# Directions
Starting at the line that contains "Screen dimensions: 644x644" in the listing below, write out every line word for word until you have written the line that contains "Open the 桌面风格 desktop style section".

# Material supplied
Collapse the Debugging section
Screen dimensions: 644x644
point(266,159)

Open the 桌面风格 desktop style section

--

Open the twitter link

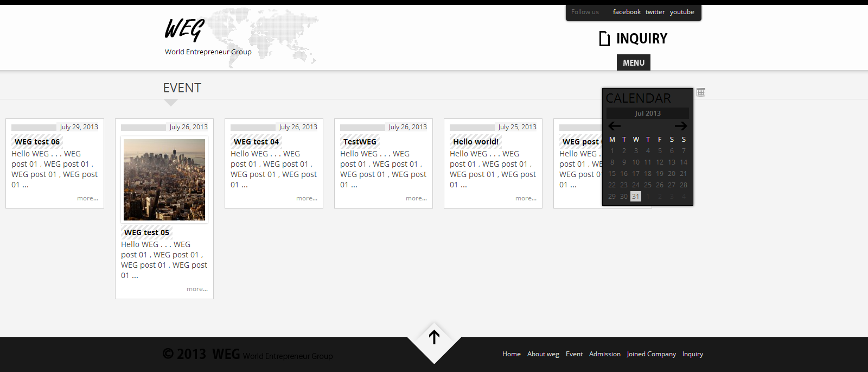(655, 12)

* * *

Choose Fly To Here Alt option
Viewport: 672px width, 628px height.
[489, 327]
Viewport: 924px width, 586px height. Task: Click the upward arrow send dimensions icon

# Reply to the task
Screen dimensions: 644x644
point(266,159)

Open the 桌面风格 desktop style section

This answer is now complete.